I’m running Flink 1.8.1 and version 1.9.0 of the ES connector. I’m running as a standalone cluster on a 16Gb MacBook Pro. The ActivityMonitor is showing no indication of running out of resource CPU or memory, and data is being written to disk at a fairly low rate of around 10-20Mb per second well under the max write rate of 100Mb+ per second.
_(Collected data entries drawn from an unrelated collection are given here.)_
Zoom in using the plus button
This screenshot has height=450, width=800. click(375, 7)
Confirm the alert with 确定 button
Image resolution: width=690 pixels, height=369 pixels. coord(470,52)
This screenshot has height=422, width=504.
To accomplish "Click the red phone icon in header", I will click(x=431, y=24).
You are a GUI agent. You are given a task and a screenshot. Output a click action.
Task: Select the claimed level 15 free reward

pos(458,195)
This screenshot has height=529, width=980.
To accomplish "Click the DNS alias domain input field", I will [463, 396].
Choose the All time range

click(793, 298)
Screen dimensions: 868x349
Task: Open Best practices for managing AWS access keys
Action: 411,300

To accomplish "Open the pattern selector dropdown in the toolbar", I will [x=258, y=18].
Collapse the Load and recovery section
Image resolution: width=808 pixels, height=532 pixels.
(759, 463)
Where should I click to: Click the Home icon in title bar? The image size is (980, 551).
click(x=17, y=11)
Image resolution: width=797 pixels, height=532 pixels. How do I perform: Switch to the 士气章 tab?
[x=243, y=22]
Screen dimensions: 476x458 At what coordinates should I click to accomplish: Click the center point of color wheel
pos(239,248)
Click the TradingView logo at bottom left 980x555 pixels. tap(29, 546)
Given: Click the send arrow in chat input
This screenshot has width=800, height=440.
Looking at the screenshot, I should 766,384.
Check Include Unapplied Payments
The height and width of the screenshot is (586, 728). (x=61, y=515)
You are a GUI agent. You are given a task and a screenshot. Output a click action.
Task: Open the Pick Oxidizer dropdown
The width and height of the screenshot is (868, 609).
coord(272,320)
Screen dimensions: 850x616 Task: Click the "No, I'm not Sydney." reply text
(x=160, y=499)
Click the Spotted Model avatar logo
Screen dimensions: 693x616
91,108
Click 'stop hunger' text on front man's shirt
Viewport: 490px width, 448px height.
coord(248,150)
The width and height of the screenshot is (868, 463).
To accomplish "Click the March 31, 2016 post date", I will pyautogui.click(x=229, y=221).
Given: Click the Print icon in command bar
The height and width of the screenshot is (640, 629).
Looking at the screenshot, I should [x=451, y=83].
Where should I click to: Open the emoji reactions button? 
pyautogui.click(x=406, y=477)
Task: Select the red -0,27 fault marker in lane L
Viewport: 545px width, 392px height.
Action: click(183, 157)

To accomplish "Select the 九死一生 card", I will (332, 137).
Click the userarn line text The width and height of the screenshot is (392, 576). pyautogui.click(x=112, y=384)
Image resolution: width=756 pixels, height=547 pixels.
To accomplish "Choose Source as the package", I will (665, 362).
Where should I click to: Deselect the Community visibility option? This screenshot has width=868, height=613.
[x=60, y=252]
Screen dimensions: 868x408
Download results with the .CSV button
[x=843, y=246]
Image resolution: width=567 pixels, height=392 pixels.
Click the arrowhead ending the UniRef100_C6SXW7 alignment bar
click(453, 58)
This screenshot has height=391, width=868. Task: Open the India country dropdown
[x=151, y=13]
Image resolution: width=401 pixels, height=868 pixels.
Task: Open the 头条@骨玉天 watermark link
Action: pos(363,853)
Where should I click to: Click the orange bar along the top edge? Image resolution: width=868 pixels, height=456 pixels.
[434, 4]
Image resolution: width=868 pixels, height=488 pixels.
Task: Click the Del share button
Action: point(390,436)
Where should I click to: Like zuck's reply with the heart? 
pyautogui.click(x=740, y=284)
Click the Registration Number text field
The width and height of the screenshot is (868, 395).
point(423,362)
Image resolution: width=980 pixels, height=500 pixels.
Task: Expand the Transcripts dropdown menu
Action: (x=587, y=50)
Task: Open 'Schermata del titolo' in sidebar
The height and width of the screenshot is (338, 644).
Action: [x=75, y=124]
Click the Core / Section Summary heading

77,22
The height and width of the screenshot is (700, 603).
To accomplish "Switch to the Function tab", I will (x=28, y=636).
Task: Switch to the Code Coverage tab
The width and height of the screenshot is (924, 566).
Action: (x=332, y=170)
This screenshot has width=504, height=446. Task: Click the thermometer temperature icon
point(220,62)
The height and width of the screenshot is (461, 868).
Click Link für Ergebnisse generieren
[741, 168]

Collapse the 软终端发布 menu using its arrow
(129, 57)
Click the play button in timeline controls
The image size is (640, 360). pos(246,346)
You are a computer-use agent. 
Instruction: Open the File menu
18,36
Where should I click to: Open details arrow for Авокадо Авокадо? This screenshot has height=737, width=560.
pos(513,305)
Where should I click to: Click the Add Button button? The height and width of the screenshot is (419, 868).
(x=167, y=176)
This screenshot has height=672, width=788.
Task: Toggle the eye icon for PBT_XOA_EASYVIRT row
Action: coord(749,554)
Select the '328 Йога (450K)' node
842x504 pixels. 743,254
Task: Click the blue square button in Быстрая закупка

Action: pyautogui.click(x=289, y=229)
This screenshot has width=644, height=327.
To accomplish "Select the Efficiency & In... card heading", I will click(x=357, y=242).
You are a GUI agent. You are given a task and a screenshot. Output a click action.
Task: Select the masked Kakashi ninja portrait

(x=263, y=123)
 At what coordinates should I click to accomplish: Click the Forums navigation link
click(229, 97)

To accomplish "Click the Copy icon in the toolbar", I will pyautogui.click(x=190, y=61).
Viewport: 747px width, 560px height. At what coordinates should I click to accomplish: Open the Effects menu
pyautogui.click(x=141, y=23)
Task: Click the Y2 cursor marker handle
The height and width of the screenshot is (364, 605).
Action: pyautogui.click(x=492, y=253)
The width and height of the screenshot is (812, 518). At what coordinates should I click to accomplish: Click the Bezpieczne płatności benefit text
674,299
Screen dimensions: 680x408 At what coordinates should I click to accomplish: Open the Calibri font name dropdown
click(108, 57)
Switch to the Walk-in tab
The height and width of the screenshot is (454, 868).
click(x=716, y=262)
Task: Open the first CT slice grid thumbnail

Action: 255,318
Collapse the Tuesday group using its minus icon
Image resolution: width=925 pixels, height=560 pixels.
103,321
Nothing is showing on the ElasticSearch log save INFO messages about GC occasionally.

The code relevant to the sink is

val httpHosts = new ArrayList[HttpHost]
httpHosts.add(new HttpHost("localhost", 9200, "http"))
httpHosts.add(new HttpHost("127.0.0.1", 9200, "http"))

val esSinkBuilder = new ElasticsearchSink.Builder[(Int, Long, Double, String)](
httpHosts,
new ElasticsearchSinkFunction[(Int, Long, Double, String)] {

def createIndexRequest(element: (Int, Long, Double, String)): IndexRequest = {
val json = new util.HashMap[String, Any]

json.put("arrayinstance", "beamarraytest")
json.put("bearing", element._1)
json.put("sampleindex", element._2)
json.put("sample", element._3)
json.put("hashstring", element._4)
return Requests.indexRequest()
.index("flink-index")
.`type`("flink-type")
.source(json)
}

def process(element: (Int, Long, Double, String), ctx: RuntimeContext, indexer: RequestIndexer): Unit = {
indexer.add(createIndexRequest(element))
}
}
)

esSinkBuilder.setFailureHandler(
new ActionRequestFailureHandler() {
@throws(classOf[Throwable])
@Override
override def onFailure(action: ActionRequest, failure: Throwable, restStatusCode: Int, indexer: RequestIndexer) {

if (ExceptionUtils.findThrowable(failure, classOf[EsRejectedExecutionException]).isPresent) {
LOG.info("ElasticSearch full queue; re-added document for indexing")
indexer.add(action)
} else if (ExceptionUtils.findThrowable(failure, classOf[ElasticsearchParseException]).isPresent) {
LOG.info("Malformed ElasticSearch document. Document dropped")
} else {
LOG.info("Failed ElasticSearch document. Exception rethrown")
throw failure
}
}
}
)

esSinkBuilder.setBulkFlushMaxActions(10000)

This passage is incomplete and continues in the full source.